§ TRECHO
►

Contudo, o que é mais
importante analisar a partir de exemplos como esses é de que modo o narrador importa elementos do figurino
romântico para que a forma seja minada a partir de seu interior, ou seja, como tais elementos são incorporados na narrativa
para que esses possam ser desconstruídos de maneira mais consistente e sutil (GUIMARÃES,
2004, p. 131).Conforme podemos ver no estudo de Hélio de Seixas Guimarães
(2004), “diante desse novo universo, a postura do narrador aparece bastante alterada.
Ele não se coloca mais em constante oposição ao seu interlocutor, mas passa a narrativa
buscando sua cumplicidade e tentando entabular acordos.” (GUIMARÃES, 2004, p.139.)

◄

§ EXERCÍCIOS
• a. Traduza para o espanhol esta frase do trecho: "Ele não se coloca mais em constante oposição ao seu interlocutor, mas passa a narrativa buscando sua cumplicidade e tentando entabular acordos."
• b. Extraia do trecho, sem nenhuma alteração, tudo o que vai de "Contudo, o que" até "(GUIMARÃES, 2004, p.139.)".

§ DADOS ARMAZENADOS

►

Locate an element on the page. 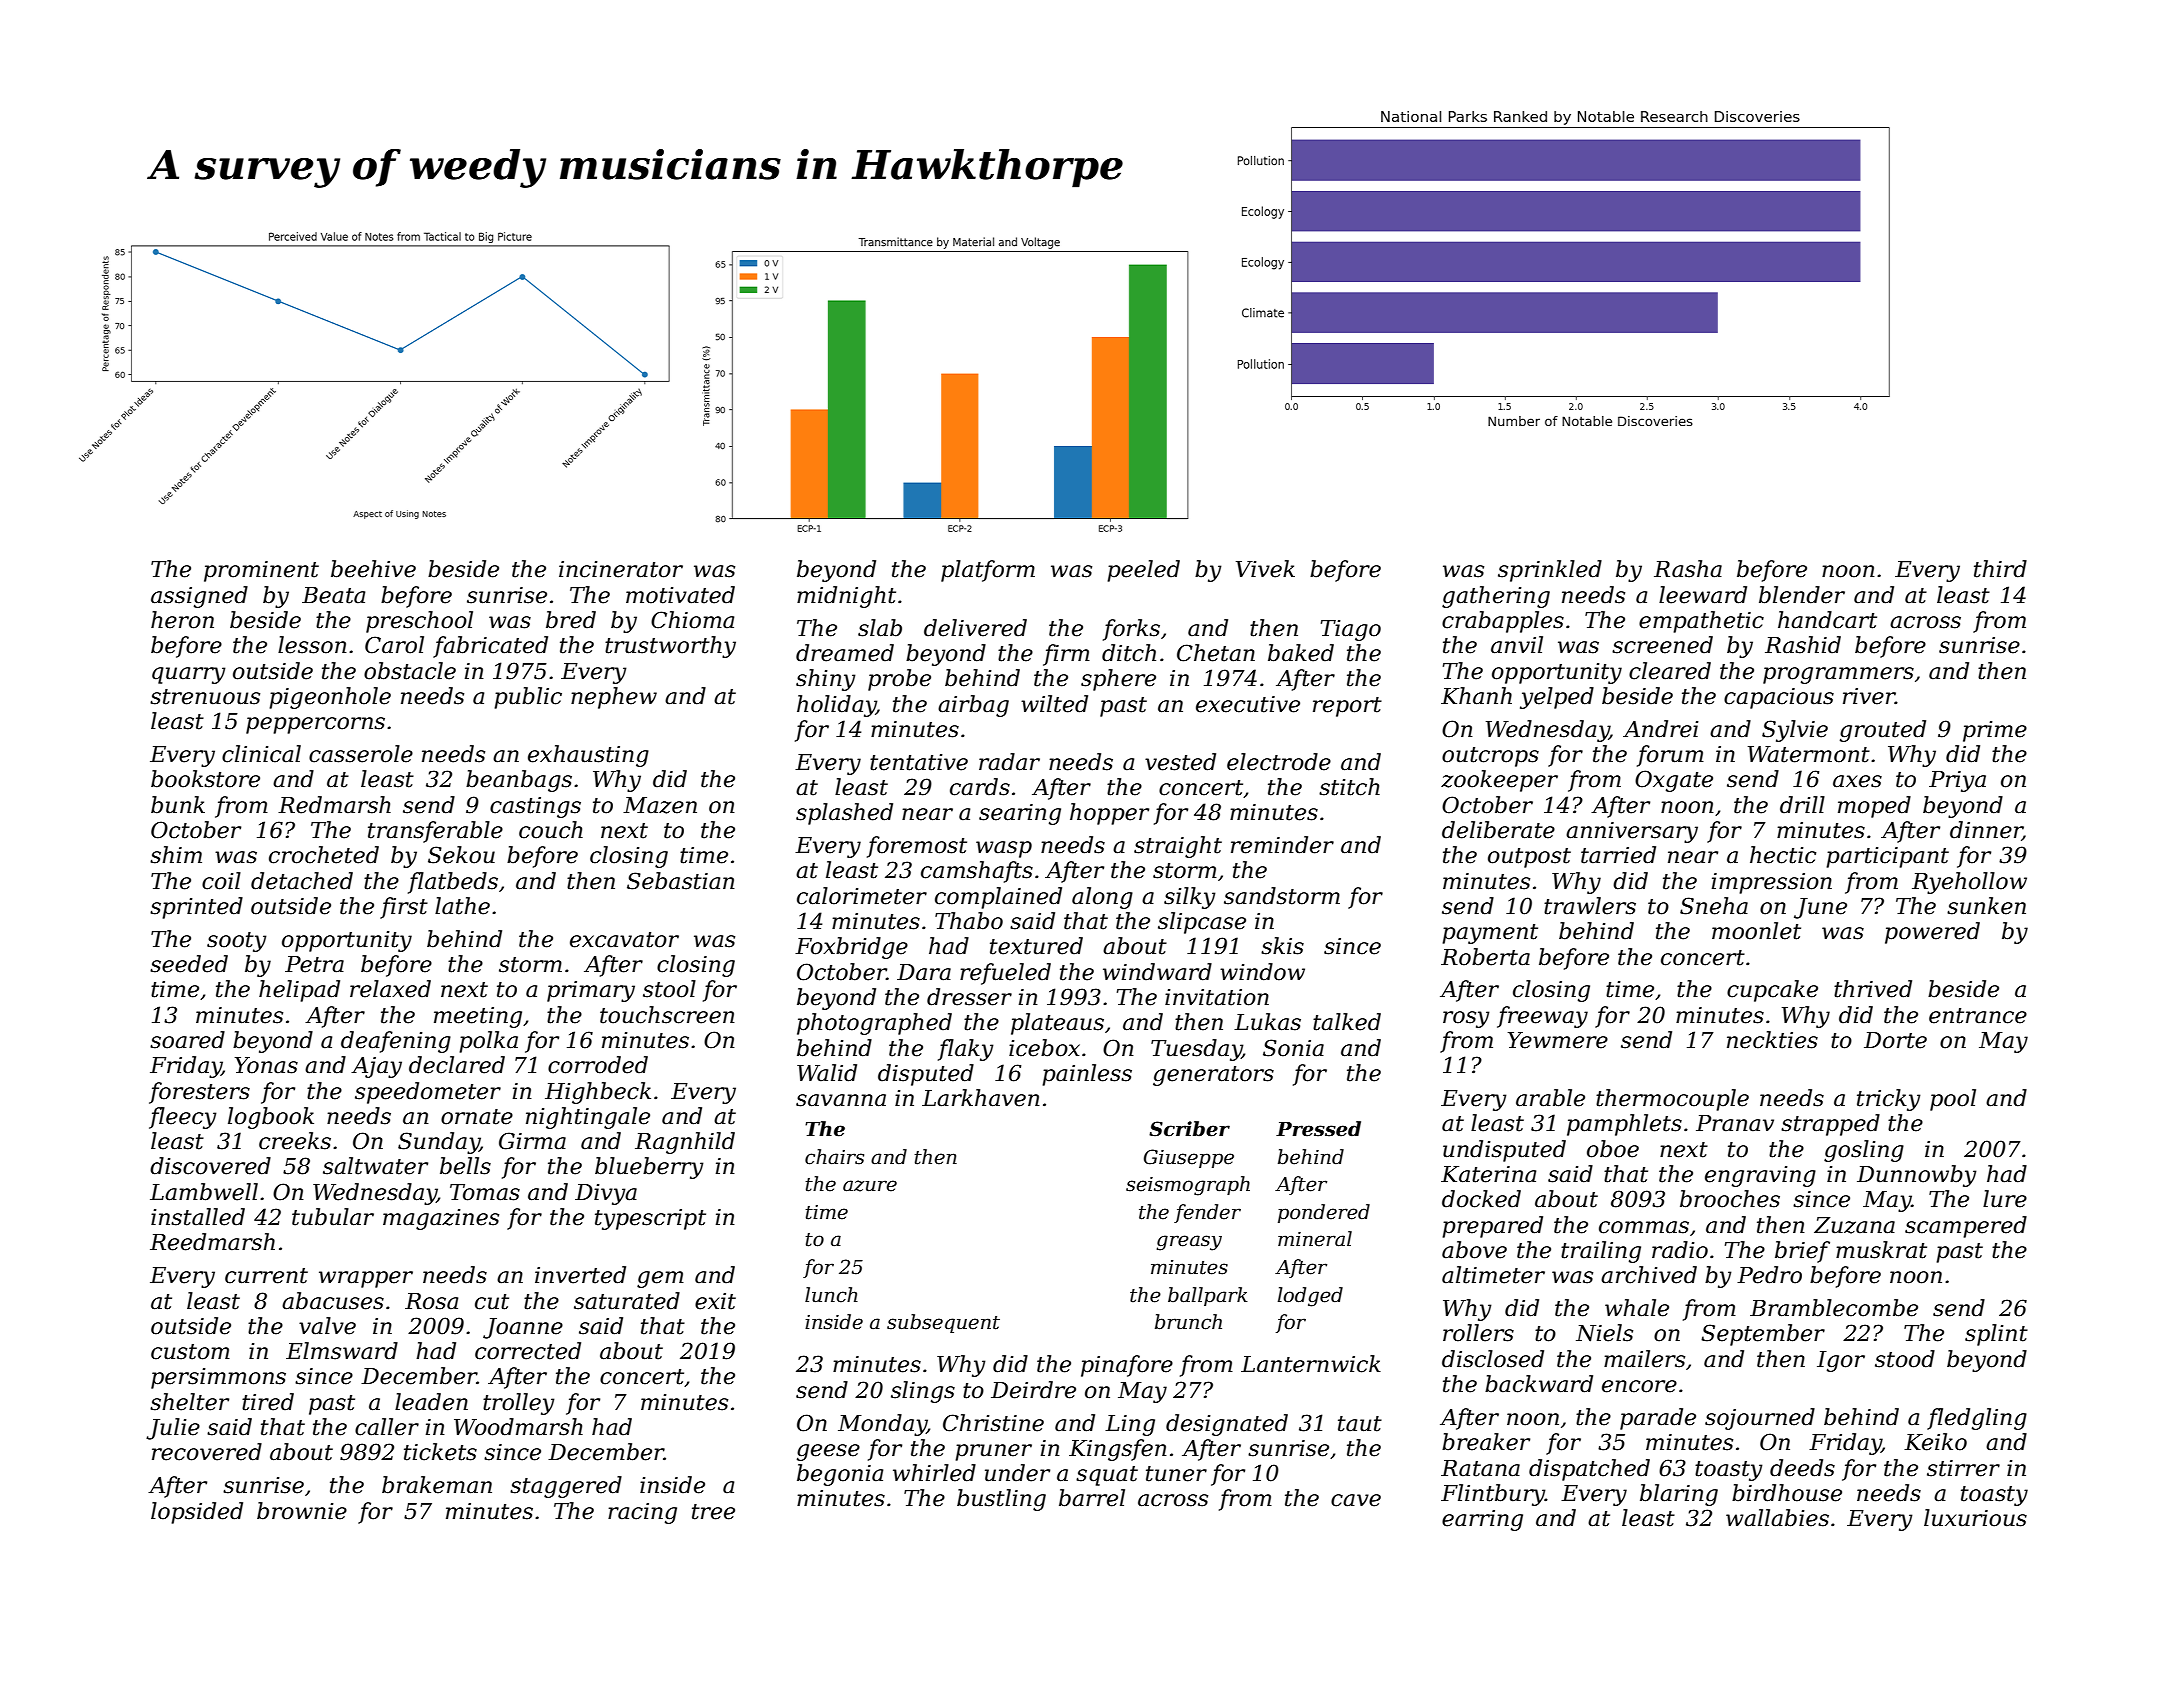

◄

§ RESPOSTAS POR TAREFA
• a. Ya no se sitúa en constante oposición a su interlocutor, sino que pasa la narrativa buscando su complicidad e intentando entablar acuerdos.

• b.
Contudo, o que é mais
importante analisar a partir de exemplos como esses é de que modo o narrador importa elementos do figurino
romântico para que a forma seja minada a partir de seu interior, ou seja, como tais elementos são incorporados na narrativa
para que esses possam ser desconstruídos de maneira mais consistente e sutil (GUIMARÃES,
2004, p. 131).Conforme podemos ver no estudo de Hélio de Seixas Guimarães
(2004), “diante desse novo universo, a postura do narrador aparece bastante alterada.
Ele não se coloca mais em constante oposição ao seu interlocutor, mas passa a narrativa
buscando sua cumplicidade e tentando entabular acordos.” (GUIMARÃES, 2004, p.139.)